To hide the ownership of the account the CEO registered the account to Rami Haviv in the British Virgin Island Financial Services Commission. He created another layer of insulation saying that Mr Haviv was a nominee in trust for Mrs Afriat Keren and Mrs Efrati Simcha.

He could now breathe easy, knowing the secrecy levels of Swiss bank accounts and companies and make hay while the sun shines.

He did not count on some John Doe in a Panama Law firm Mossack Fonseca would spill the beans on corporate veil that he had painstakingly built like an iron curtain.

“Energy Resources Capital is the owner of a portfolio of stock-traded securities of a Kenya public company, and these securities are deposited in a reputable Swiss bank. As you know, your firm is the local agent. I am personally the director of this company and my ultimate beneficial owner is my client, Mr Segman.

“I do not think that the company is engaged in trust business, the only trustee here is me. I am acting according to the instructions of Mr Segman. These are the pure facts and you are better skilled than me to see if this situation is relevant to the new law,” read an email from lawyer Rami Haviv to the compliance department of MossFon.

Emails between Mr Haviv and Mossack Fonseca show that Mr Segman went to great lengths to remain unnamed in any transactions involving the company when in 2007 he refused to have his name revealed during a due diligence cycle.

“It looks like I am going to stay as your direct client regarding Energy Resources Capital because Mr Segman wants to stay “behind the curtain” for personal security reasons in Kenya,” Mr Haviv wrote.

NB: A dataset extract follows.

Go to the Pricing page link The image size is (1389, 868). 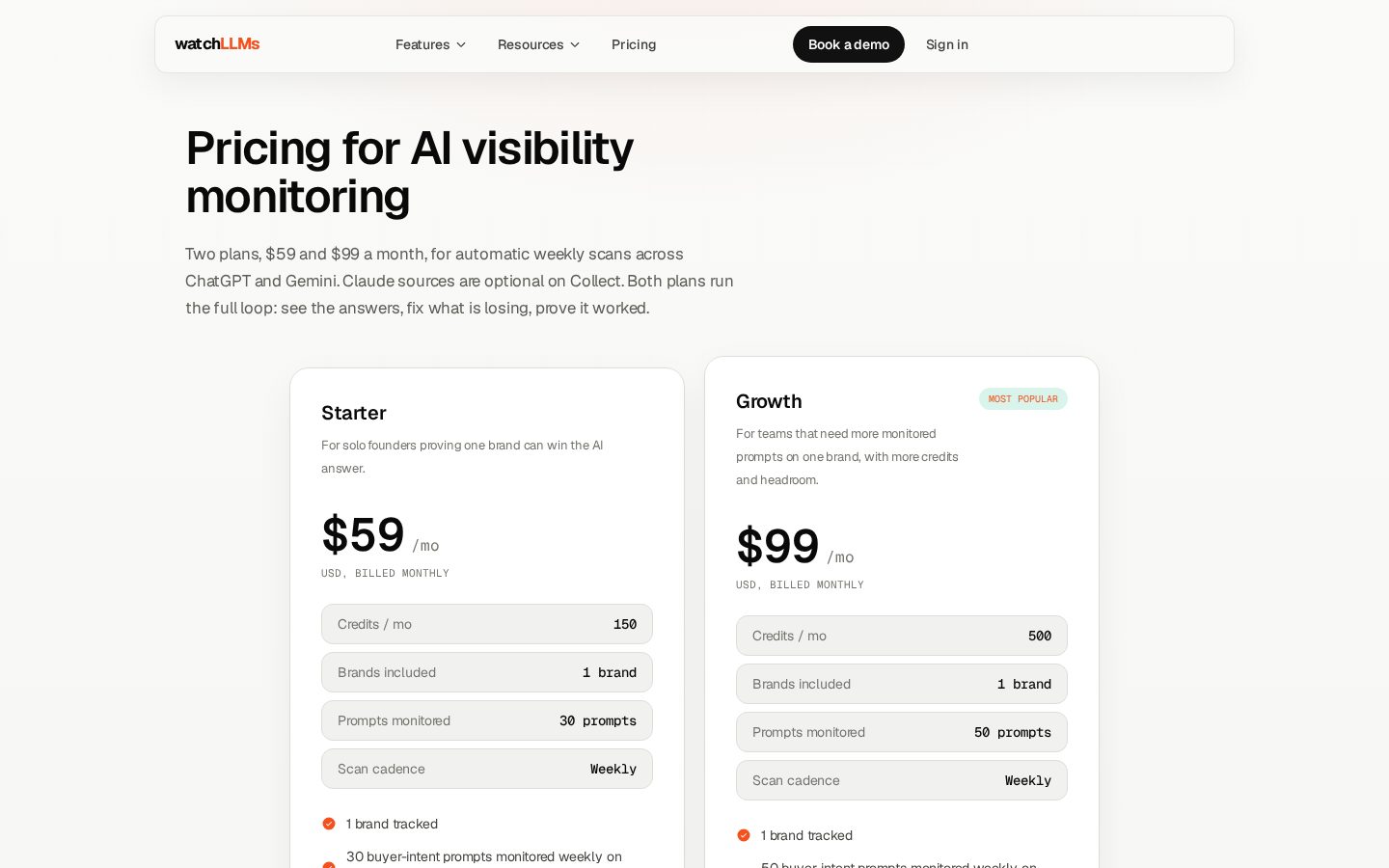pyautogui.click(x=634, y=44)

The Kenyan market regulators pursuing this infamy also found a Swiss government whose President Alain Berset had committed to help authorities fight corporate gangsters sealing his commitment in the country’s visit this year.

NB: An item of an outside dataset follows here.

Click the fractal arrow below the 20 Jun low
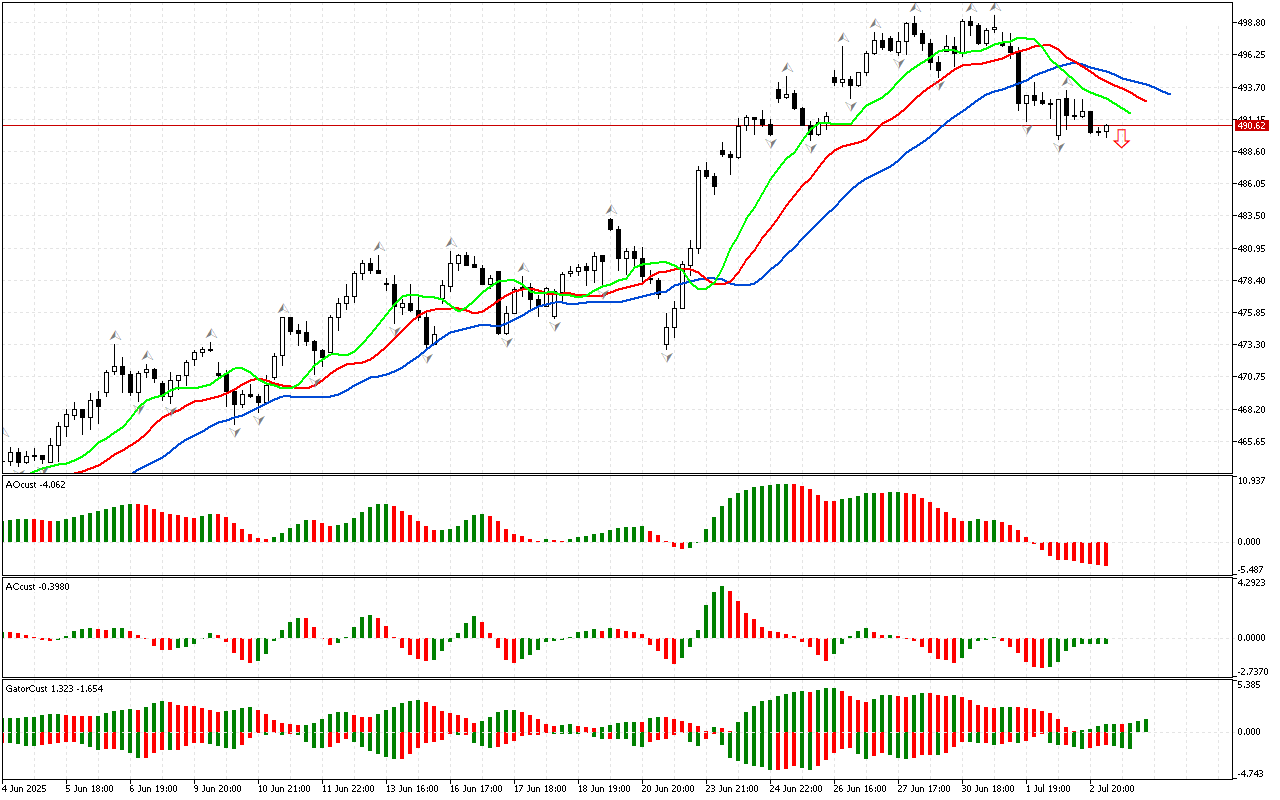Image resolution: width=1280 pixels, height=800 pixels. [x=667, y=356]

So the Swiss Financial Markets Supervisory Authority (FINMA) easily gave information on who the true beneficiaries of the Credit Suisse account were.

“Final beneficiaries of the Credit Suisse account 0835-20858-82 through which KenolKobil dividends were paid were Mr Jacob Israel Segman and Ms Dina Segman,” the CMA enforcement letter reads.

Apparently, in June 2007, Dina, Mr Segman’s wife, had been given powers of attorney by the lawyer. This enabled her to carry out any company business. Then came the denials when CMA wanted to enforce penalties against the former oil marketer boss.

He claimed that the account was actually a recipient of proceeds promised to him by the top shareholders for facilitating the 2008 swap.

“There was no credible evidence provided by yourself that such an agreement or contract between yourself and the shareholders of KenolKobil or even an agreement for payment by ERC,” CMA boss said.

Corporate governance

CMA said that only ERC was paying him and that during the swap, Mr Segman had indicated that the swap was being led by the board and CBA Capital as professional valuers contradicting his ‘special role’.

In fact, admitting to this ‘special role’ was akin to indicating that he had ulterior interest in the deal and may have helped influence the swap which is against the corporate governance practice by listed entities of 2002.

The regulator added that the deal was a pure share swap and no money was involved. “The agreements between Wells Holding and ERC, the sellers and Kenya Oil Company (Kenol) the buyer was explicit that no cash is payable and the purchase consideration was the allotment of Kenol shares after the share swap,” CMA said.

CMA also noted that the payment to the Swiss accounts was made in 2011 long after the deal was closed and therefore could not be directly linked. Mr Segman has up to September 6 to pay the money.